Aim of the exercise> In the filter derivation below, what must be true of the two zeros for the impulse response to be real-valued?

***** Text provided *****

In order for the filter's impulse response to be real-valued, the two zeros must be complex conjugates of one another:
Assume $ z_1=re^{j\theta},z_2=re^{-j\theta} $, where $ \theta $ is the angle of $ z_1 $ relative to the positive real axis. Without losing generality, assume $ \theta \in [0,\pi] $. Then
$ \begin{align} H_f(z)&=(1-re^{j\theta}z^{-1})(1-re^{-j\theta}z^{-1}) \\ &=1-2rcos\theta z^{-1}+r^2z^{-2} \end{align} $
Then the frequency response of the filter is
$ H(e^{j\omega})=H_f(z)|_{z=e^{j\omega}}=1-2rcos\theta e^{-j\omega}+r^2e^{-2j\omega} $
Since the constant input gain is 1, therefore
$ H(e^{j\omega})|_{\omega =0}=1-2rcos\theta +r^2=1\text{ (*)} $
Since the filter has a zero frequency response at $ \omega =\frac{\pi}{}2 $
$ H(e^{j\omega})|_{\omega =\frac{\pi}{2}}=1-2rcos\theta(-j)+r^2(-1)=0\text{ (**)} $
Combine (*) and (**), we can compute $ r=1,\theta=\frac{\pi}{2} $

***** Material *****

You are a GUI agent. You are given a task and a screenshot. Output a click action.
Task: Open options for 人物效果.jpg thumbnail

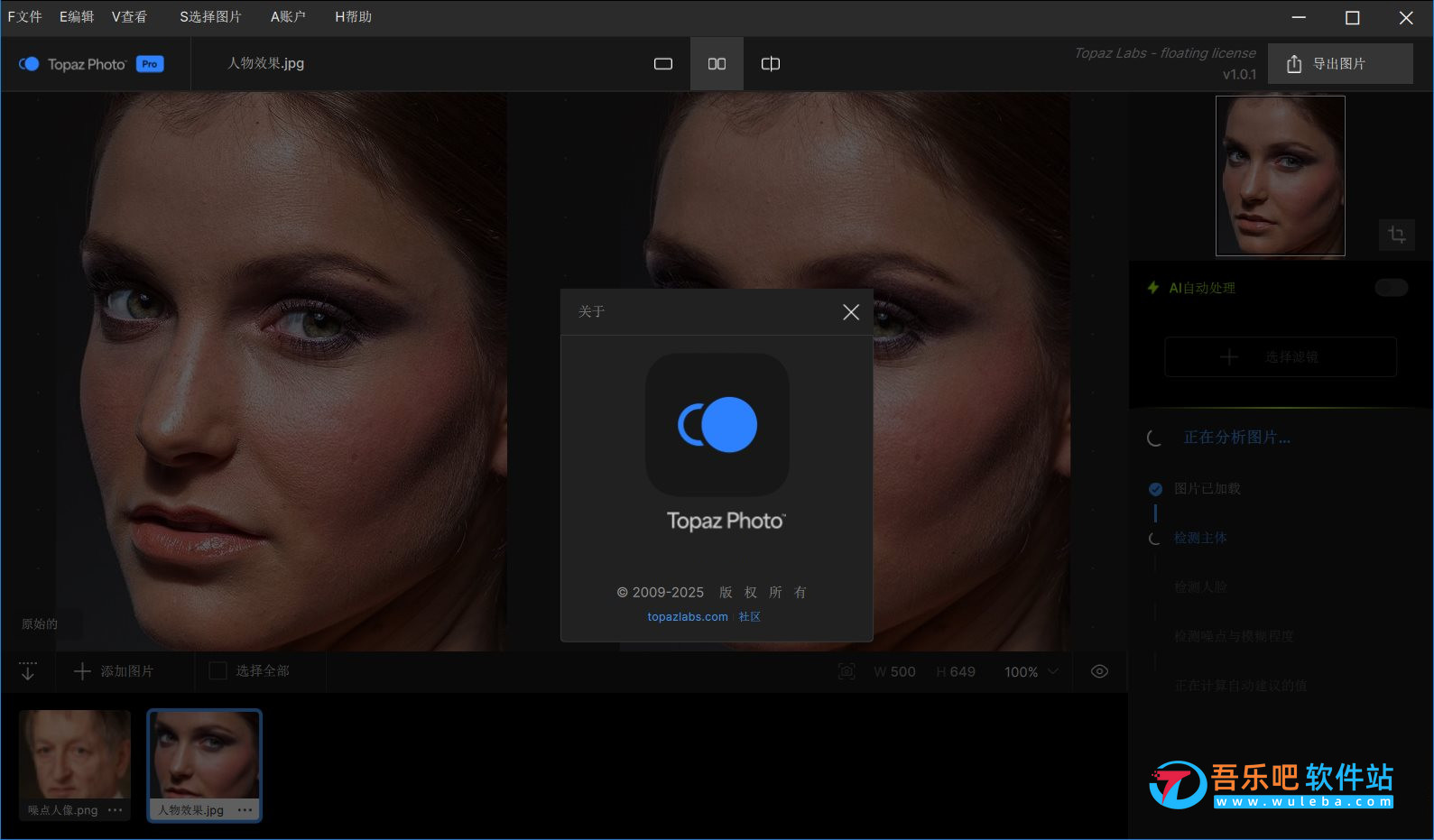[x=245, y=810]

*****

Exercise result> They must be complex conjugates of one another.